Mr Rogers Was A Person In My Neighborhood
I was too young to get worked up about moving from New York to Indianapolis, but I remember being very nervous about moving from Indianapolis to Raleigh. One day, my 1st-grade teacher took me to Dairy Queen after school to talk about it.
“Well, I don’t know anyone,” I complained, “and there aren’t any famous people from North Carolina.” (New York already had its hooks into me, it turns out.)
“Like who?” Mrs Hershenson asked.
“Like Cowboy Bob.”
Although, at the time I didn’t realize the golden era of locally produced kids’ shows was ending, I had a point.
Deftly skirting a potentially ugly Cowboy Bob-Andy Griffith shootout, Mrs Hershenson asked, “Is that important to you?”
Proto-New Yorker answer: “um, yeah.”
“Well, what about Mister Rogers?”
“But he’s not from Indianapolis.”
“No, you’re right.
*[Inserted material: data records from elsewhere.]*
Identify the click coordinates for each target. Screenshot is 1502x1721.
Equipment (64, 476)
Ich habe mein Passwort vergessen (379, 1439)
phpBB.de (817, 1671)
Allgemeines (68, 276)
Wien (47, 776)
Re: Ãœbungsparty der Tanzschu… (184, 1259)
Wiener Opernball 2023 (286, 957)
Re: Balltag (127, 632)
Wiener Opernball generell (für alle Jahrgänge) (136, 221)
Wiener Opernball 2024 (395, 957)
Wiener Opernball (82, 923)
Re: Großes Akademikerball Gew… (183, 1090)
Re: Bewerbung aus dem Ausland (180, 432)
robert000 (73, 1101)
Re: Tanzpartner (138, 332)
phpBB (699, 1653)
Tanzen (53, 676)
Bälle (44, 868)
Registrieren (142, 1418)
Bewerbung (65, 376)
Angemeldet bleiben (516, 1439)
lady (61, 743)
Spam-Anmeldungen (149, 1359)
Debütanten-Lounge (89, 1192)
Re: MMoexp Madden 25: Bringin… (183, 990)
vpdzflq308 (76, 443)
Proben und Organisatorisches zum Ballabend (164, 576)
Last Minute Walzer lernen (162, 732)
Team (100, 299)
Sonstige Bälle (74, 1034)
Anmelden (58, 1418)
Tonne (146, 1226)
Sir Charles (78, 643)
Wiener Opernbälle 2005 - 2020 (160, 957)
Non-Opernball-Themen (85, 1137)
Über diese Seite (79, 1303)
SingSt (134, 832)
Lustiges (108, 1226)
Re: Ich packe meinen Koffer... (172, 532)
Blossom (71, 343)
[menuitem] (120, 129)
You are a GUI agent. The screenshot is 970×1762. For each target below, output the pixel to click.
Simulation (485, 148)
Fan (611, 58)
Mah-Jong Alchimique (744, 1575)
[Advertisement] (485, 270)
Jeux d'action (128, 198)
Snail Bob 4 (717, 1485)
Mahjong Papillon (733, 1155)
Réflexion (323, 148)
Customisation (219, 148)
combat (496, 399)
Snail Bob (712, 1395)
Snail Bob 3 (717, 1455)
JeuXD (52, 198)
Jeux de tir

He’s from Pittsburgh. But his show is on a network, which means it’ll be on in North Carolina, just like it is here. So when you get to Raleigh, you’ll already know someone. And then you’ll make a lot of other friends, too, in no time.”
Thus, in addition to explaining the differences between affiliate and network programming, Mister Rogers (and Mrs Hershenson) helped me to see that my neighborhood extended far beyond my street, and they guided me into to a lifetime of seeking out the friendship of famous people.
Mister Rogers passed away today, after a recent diagnosis of cancer. View a timeline of Fred Rogers’ achievements, including a behind the scenes clip from the first show, and his 1969 Senate testimony where he passionately argued for the creation of PBS, at pbskids.org.
Movie Idea, v. 1million
It takes the village paper, the Guardian, to report this story from Urbana, IL:
“The mother who convinced everyone her child had leukemia”
Terri [Mom] fed Hannah [seven-year old daughter] sleeping pills, then took her on long, aimless drives among the strip-malls and cornfields of Ohio until she fell asleep. Afterwards, she would tell her they had been to the hospital, and that she had slept through her treatment again…
Within weeks, [the head of the Mother’s Club at Hannah’s school] had the pupils holding cookie sales and donating the aluminium ring-pulls from fizzy drink cans, which they sold for recycling. “They even had a Hannah Hat Day,” the Urbana Daily Citizen newspaper noted in a report last June, under the headline Community Reaches Out To Little Girl. “Everyone wore a hat, because Milbrandt must wear a hat since she had the chemotherapy and lost her hair.”